Accuracy evaluation of a three-dimensional spatial modeling approach to model linear objects and predict their lengths

Real world objects are three-dimensional. Many current geographic information systems (GISs) only represent two-dimensional information. The GIS community has been struggling with solving complex problems dealing with 3-D objects using a 2-D approach.; This research focused on modeling linear objects in a 3-D space, predicting their 3-D distances, and evaluating their accuracy. A point model was developed to represent a 3-D line with a group of 3-D points (with X/Y/Z coordinates) connected by straight lines. It required two input datasets: an elevation dataset and a planimetric line dataset.
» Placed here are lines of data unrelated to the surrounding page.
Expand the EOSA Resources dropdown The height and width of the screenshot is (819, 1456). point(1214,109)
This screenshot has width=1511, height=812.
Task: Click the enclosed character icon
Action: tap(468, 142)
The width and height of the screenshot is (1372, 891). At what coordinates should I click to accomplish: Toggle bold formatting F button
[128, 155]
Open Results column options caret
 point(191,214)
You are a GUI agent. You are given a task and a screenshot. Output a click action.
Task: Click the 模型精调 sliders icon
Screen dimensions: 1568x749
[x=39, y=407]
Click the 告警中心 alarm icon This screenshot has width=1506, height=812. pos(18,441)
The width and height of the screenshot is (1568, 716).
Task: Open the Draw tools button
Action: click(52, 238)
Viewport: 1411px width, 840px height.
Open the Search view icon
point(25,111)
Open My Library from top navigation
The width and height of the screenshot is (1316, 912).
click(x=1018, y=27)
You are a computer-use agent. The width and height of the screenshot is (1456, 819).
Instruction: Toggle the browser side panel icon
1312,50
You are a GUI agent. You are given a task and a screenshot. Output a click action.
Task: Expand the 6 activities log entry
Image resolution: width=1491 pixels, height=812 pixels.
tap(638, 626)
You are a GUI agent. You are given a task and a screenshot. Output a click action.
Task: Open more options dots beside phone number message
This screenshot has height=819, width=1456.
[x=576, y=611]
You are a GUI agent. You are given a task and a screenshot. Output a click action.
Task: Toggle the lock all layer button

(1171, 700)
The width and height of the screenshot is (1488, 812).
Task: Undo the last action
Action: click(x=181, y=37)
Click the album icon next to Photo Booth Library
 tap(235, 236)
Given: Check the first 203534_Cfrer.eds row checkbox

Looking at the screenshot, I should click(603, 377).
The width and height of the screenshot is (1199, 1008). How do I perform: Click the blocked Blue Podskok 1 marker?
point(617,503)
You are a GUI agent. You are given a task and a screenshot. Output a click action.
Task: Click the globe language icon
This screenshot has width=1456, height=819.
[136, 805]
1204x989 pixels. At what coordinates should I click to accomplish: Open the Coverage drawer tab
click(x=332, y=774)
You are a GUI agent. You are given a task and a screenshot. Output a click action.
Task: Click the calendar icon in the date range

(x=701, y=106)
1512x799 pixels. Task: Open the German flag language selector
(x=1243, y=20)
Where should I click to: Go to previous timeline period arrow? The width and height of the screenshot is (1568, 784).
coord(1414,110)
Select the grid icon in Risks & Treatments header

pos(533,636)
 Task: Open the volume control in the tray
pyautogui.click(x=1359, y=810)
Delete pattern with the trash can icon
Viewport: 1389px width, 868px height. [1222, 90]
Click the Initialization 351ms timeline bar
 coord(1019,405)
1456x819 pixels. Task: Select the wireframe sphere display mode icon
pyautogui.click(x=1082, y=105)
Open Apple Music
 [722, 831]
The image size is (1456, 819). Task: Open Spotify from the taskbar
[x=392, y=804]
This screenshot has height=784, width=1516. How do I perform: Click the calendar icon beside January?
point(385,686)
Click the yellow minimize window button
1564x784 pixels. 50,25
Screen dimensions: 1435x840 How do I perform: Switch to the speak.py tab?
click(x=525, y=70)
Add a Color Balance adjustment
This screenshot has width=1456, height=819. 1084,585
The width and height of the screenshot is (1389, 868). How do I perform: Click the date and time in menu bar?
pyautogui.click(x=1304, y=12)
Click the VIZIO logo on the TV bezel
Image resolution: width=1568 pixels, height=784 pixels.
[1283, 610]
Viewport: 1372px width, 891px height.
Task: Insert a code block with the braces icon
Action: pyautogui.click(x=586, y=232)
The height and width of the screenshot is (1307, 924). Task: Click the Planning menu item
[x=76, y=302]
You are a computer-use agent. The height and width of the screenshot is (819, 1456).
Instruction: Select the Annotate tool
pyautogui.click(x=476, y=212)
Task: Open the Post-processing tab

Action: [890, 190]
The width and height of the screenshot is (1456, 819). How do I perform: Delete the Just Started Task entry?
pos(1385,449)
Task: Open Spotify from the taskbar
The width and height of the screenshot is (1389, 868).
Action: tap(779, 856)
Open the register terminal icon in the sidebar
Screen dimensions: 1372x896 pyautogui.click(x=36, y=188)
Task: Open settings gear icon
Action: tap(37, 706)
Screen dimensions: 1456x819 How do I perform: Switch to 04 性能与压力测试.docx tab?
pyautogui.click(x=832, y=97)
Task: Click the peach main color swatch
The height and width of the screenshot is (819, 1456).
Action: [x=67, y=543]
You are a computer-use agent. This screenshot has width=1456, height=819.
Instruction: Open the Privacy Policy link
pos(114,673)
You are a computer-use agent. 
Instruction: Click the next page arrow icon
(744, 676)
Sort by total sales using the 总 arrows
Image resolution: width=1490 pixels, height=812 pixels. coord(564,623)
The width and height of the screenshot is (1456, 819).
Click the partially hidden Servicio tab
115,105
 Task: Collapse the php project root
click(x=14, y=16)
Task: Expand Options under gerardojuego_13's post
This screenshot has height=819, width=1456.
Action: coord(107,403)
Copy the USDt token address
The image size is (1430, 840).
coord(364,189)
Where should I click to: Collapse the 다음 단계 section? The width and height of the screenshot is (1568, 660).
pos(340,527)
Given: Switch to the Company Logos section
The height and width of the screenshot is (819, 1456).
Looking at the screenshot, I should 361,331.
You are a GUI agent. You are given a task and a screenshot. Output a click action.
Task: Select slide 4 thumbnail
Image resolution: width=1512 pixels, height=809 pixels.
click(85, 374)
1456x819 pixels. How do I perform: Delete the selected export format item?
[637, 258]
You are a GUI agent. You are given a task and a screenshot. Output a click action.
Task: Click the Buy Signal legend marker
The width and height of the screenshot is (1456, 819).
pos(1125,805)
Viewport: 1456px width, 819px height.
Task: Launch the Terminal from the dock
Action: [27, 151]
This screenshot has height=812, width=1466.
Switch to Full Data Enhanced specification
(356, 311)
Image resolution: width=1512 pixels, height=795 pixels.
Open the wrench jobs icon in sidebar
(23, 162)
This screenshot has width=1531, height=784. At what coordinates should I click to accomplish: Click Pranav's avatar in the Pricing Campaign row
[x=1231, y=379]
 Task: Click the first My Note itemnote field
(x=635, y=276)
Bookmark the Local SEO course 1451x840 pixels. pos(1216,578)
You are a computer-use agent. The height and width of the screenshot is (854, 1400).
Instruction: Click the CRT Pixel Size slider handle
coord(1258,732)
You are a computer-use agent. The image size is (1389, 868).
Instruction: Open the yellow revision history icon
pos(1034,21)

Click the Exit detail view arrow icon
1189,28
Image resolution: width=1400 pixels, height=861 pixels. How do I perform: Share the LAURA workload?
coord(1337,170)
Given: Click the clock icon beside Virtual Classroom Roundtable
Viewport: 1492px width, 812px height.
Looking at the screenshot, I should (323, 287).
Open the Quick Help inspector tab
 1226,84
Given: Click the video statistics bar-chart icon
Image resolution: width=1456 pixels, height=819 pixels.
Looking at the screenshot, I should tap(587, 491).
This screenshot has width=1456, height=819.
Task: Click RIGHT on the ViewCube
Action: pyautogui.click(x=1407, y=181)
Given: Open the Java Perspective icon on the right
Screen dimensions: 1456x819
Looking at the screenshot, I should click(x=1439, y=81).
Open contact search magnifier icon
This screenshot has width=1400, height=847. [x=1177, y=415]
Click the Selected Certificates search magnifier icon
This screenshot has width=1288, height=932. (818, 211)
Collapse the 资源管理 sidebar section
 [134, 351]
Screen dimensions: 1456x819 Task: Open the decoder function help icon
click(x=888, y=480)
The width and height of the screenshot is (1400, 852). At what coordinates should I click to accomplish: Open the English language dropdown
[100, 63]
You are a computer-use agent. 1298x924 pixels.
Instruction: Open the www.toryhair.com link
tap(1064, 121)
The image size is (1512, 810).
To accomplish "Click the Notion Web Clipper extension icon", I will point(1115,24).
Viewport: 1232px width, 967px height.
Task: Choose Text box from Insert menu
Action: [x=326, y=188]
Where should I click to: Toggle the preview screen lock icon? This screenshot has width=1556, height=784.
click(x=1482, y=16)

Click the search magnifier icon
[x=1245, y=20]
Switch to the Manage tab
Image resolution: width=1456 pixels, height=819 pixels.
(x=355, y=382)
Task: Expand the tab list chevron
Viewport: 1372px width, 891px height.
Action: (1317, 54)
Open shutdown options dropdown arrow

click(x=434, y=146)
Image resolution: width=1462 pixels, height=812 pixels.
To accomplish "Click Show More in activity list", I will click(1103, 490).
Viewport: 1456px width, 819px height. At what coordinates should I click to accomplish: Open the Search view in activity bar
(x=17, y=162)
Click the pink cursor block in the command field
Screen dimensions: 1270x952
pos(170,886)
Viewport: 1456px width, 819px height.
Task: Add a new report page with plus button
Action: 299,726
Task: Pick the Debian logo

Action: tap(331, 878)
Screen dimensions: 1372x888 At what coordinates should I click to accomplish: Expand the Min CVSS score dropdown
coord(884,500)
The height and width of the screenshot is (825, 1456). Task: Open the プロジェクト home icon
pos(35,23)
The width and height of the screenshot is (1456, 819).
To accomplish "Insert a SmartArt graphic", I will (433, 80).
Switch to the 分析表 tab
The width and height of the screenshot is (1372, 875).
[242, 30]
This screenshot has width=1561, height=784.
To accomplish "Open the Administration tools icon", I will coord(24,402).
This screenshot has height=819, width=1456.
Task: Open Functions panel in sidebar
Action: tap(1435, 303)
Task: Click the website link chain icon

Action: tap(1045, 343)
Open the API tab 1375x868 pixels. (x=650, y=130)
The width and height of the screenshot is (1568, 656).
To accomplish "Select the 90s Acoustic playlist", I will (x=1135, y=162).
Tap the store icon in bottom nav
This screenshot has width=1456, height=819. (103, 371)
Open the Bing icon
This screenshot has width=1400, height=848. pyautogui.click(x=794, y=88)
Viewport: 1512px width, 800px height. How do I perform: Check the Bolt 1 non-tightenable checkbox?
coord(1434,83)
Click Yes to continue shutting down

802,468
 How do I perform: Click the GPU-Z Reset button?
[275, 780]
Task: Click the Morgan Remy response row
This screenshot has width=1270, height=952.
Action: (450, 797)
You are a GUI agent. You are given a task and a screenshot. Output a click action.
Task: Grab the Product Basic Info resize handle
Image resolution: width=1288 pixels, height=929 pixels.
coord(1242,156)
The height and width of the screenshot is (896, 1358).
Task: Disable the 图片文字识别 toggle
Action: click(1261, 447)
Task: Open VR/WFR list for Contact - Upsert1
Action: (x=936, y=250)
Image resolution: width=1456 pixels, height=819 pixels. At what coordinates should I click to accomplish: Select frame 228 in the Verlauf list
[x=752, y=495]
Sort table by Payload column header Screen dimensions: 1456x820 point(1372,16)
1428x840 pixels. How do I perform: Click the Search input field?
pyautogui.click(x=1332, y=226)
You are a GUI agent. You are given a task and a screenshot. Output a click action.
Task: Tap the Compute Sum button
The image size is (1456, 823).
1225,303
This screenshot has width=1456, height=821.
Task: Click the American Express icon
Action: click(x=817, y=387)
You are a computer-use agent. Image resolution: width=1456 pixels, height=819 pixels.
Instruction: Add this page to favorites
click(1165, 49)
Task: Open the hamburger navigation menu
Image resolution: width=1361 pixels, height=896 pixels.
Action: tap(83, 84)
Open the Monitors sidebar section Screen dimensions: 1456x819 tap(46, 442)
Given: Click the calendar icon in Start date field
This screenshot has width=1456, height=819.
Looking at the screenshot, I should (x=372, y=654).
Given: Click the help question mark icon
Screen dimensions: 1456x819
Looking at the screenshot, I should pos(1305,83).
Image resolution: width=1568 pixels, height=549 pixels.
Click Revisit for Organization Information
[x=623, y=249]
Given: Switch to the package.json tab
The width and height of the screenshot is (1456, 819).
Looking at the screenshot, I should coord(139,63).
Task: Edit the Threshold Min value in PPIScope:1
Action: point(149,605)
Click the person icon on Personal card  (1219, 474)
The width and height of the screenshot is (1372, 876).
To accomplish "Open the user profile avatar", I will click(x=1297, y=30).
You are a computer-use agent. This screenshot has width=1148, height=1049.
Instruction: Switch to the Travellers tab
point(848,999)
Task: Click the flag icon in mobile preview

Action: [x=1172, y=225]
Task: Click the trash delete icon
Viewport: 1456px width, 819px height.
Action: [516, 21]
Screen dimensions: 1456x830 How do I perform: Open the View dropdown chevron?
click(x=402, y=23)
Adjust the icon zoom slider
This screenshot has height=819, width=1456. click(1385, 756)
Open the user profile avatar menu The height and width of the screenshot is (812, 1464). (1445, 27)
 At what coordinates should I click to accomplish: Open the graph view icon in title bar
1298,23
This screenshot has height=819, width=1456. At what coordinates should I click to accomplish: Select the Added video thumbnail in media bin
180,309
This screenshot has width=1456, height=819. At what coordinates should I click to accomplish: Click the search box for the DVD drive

With elevation datasets in different formats (point data and digital elevation models (DEMs)), two approaches were proposed, differing in how the third dimension (elevation) was introduced. With point data, a snapping approach was developed. With DEMs, elevations for points uniformly distributed along planimetric lines were obtained via bilinear interpolations. Mathematical equations were derived to predict 3-D distances.; The developed 3-D model and algorithm were tested in a transportation case study. Two elevation datasets were used: LIDAR (point clouds and DEMs) and national elevation dataset (NED). The accuracy of predicted 3-D distances was evaluated by comparing them to distance measurement instrument (DMI) measured distances. The effects from the use of different elevation datasets and intervals on the accuracy were evaluated via a sensitivity analysis. The effects from the geometric properties of linear objects on the accuracy were evaluated via significant factor analyses. The usefulness of this research was demonstrated by applying the resulting 3-D road centerline data in assessing highway flooding.; The key finding from this research is that using LIDAR point data in the creative snapping approach improved the accuracy by 28% and using LIDAR DEMs improved the accuracy by 6%, compared to using NED data. This research recommends adopting the 3-D approach developed herein to calculate 3-D distances for roads to eliminate the need for field measurement.